To do: Restate the data word for word. Leave the pictures out.

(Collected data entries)

○ ○ ○ ○ ○ ○ ○

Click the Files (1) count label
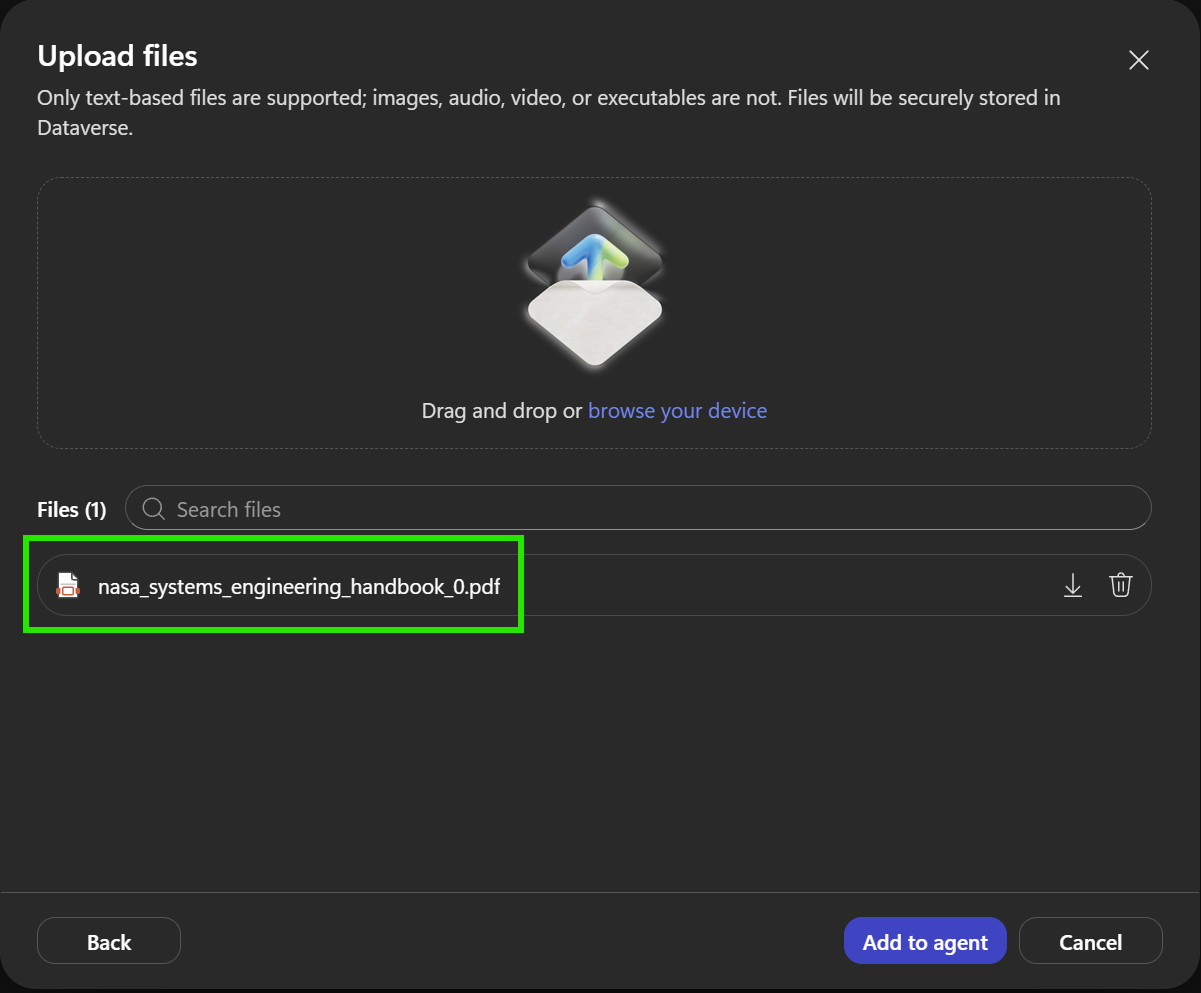 point(71,510)
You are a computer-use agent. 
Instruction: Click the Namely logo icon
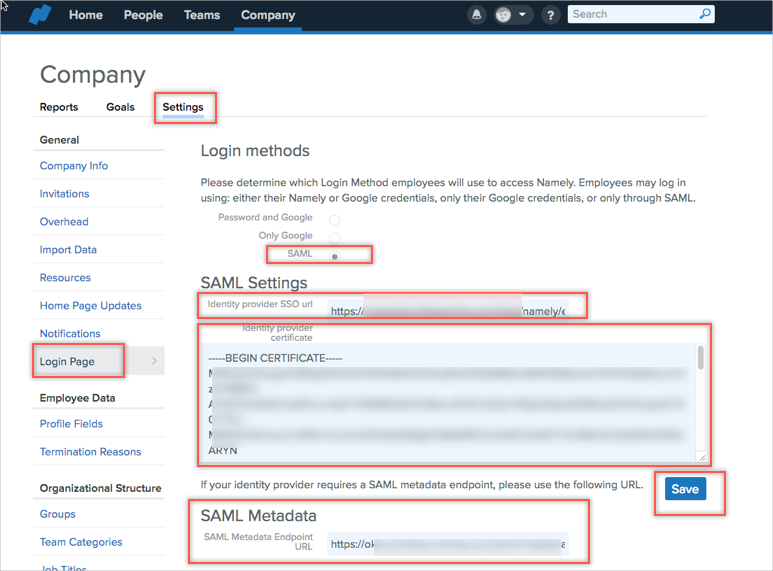(39, 15)
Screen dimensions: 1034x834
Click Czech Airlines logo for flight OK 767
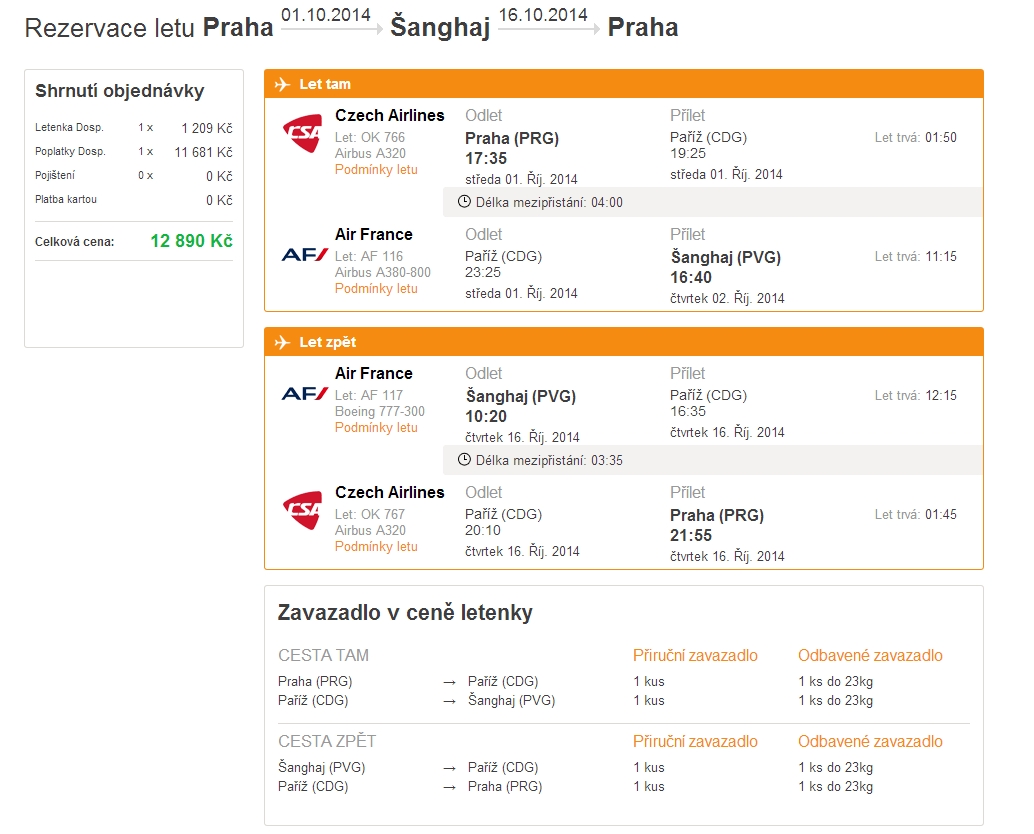(x=302, y=511)
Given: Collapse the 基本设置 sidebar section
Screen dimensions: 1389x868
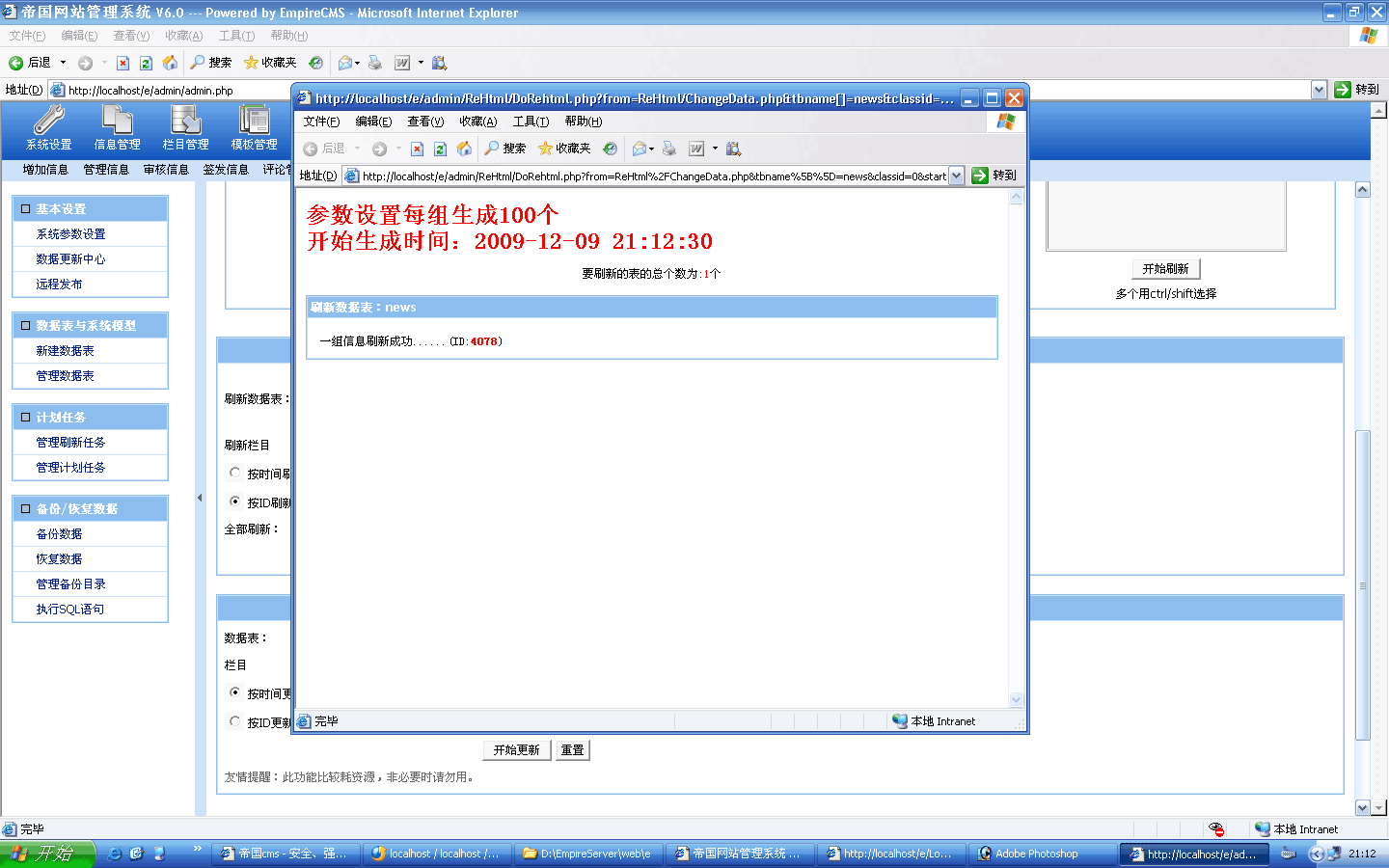Looking at the screenshot, I should point(26,208).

○ ○ ○ ○ ○ ○ ○

Exercise output:
Click the Files (1) count label
 point(71,510)
You are a computer-use agent. 
Instruction: Click the Namely logo icon
(39, 15)
Screen dimensions: 1034x834
Click Czech Airlines logo for flight OK 767
(x=302, y=511)
Given: Collapse the 基本设置 sidebar section
Screen dimensions: 1389x868
Looking at the screenshot, I should point(26,208).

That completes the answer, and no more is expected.